- **GOAL OF THE EXERCISE**:
Retype every line from the start of the entries below down to the line with "Viewport: 1456px width, 838px height.", both ends included; skip the pictures.

- **WORKING DATA**:
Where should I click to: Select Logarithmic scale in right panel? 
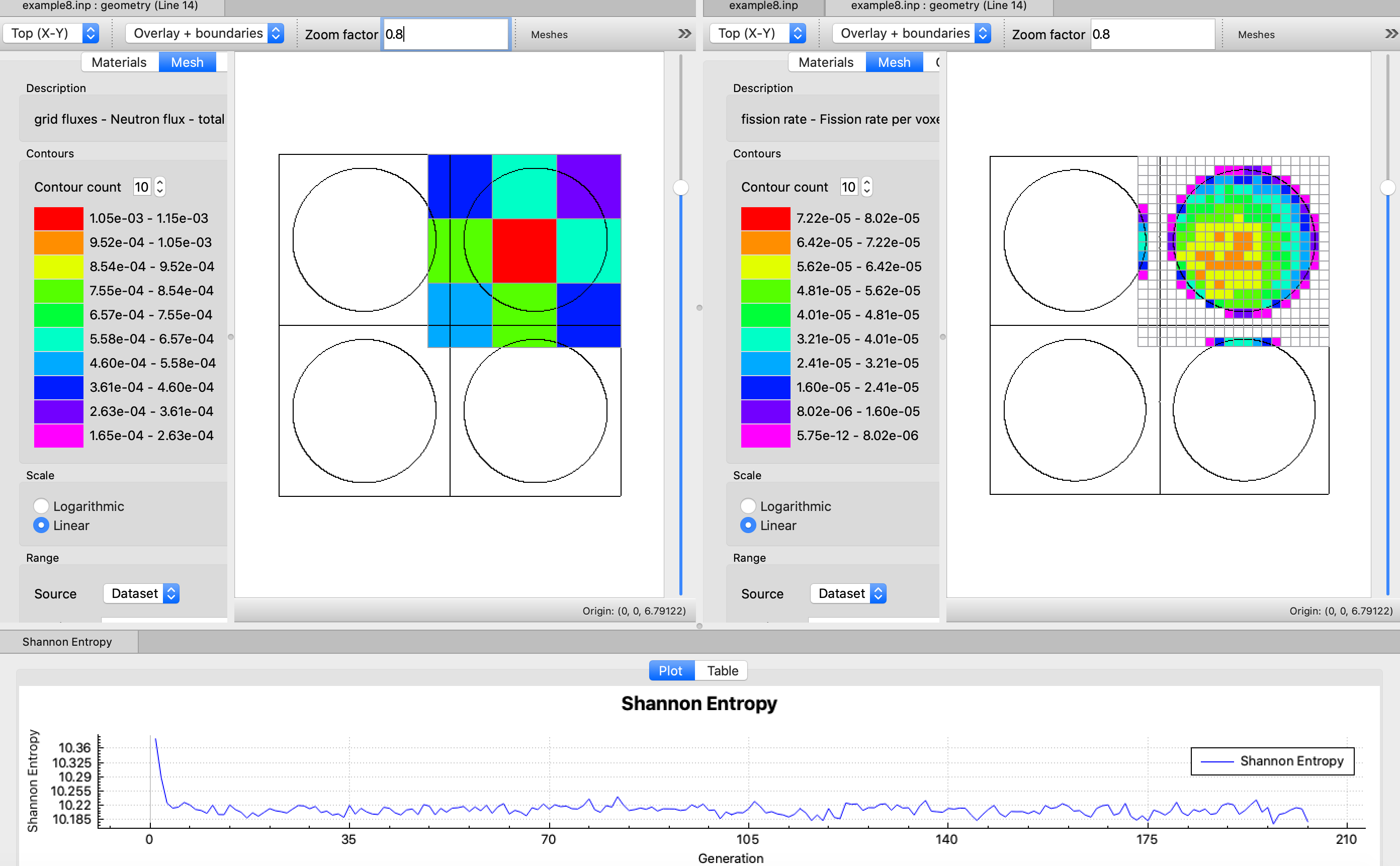[748, 506]
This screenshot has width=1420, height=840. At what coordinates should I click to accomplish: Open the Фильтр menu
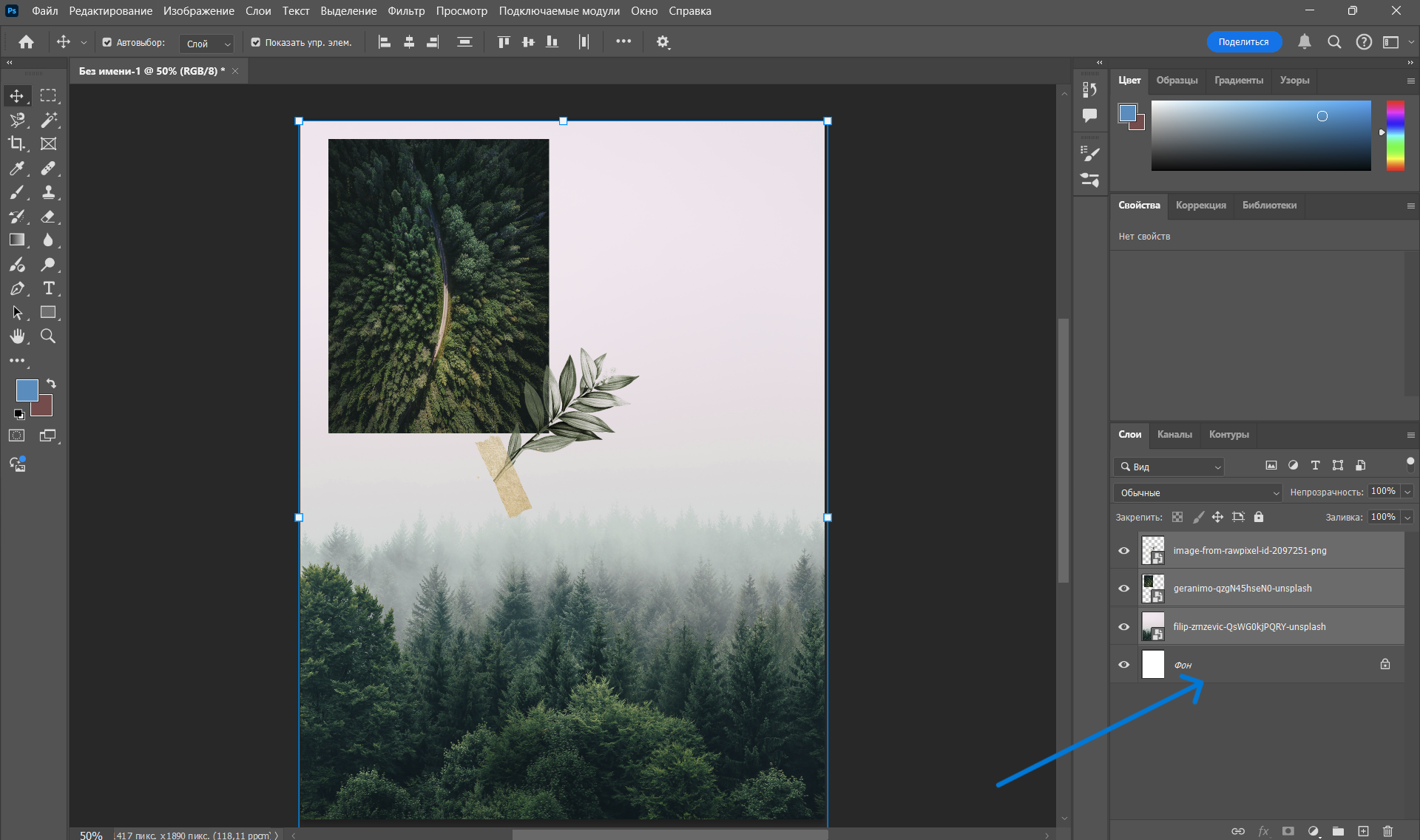coord(406,11)
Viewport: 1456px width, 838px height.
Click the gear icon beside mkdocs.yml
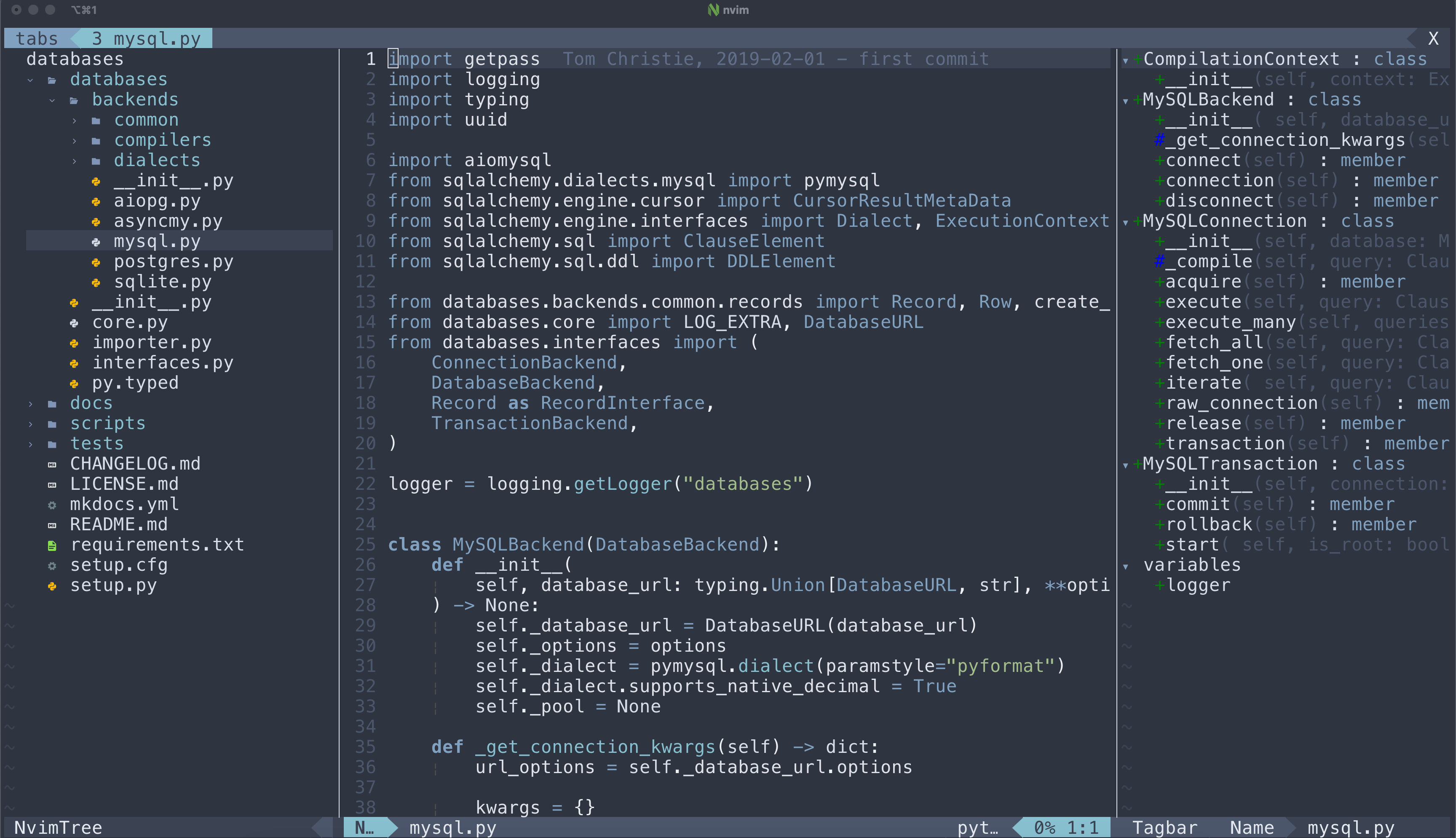52,505
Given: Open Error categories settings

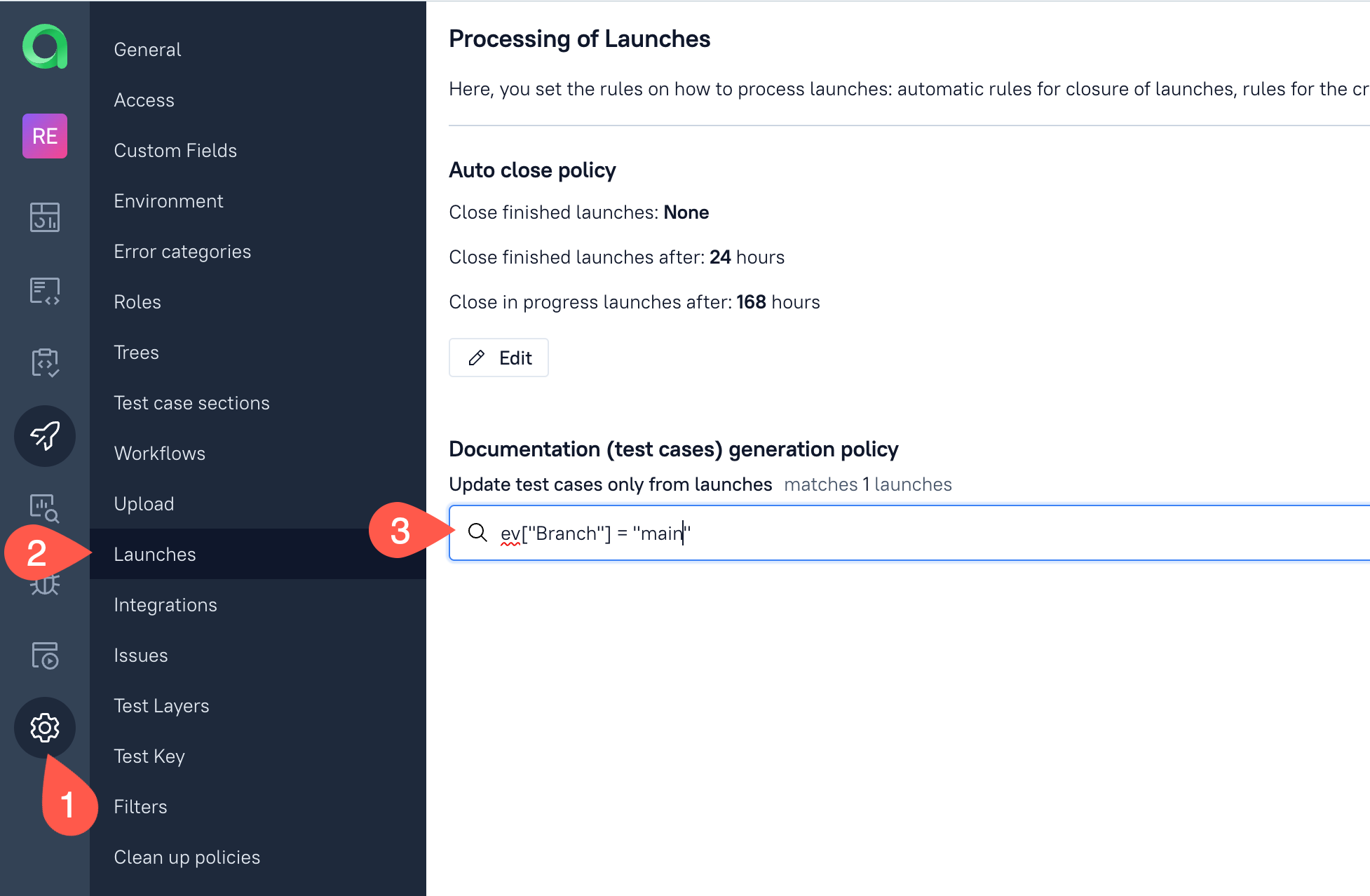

- **FINAL ANSWER**:
Where should I click to: Select Logarithmic scale in right panel? 
[748, 506]
This screenshot has width=1420, height=840. At what coordinates should I click to accomplish: Open the Фильтр menu
coord(406,11)
Viewport: 1456px width, 838px height.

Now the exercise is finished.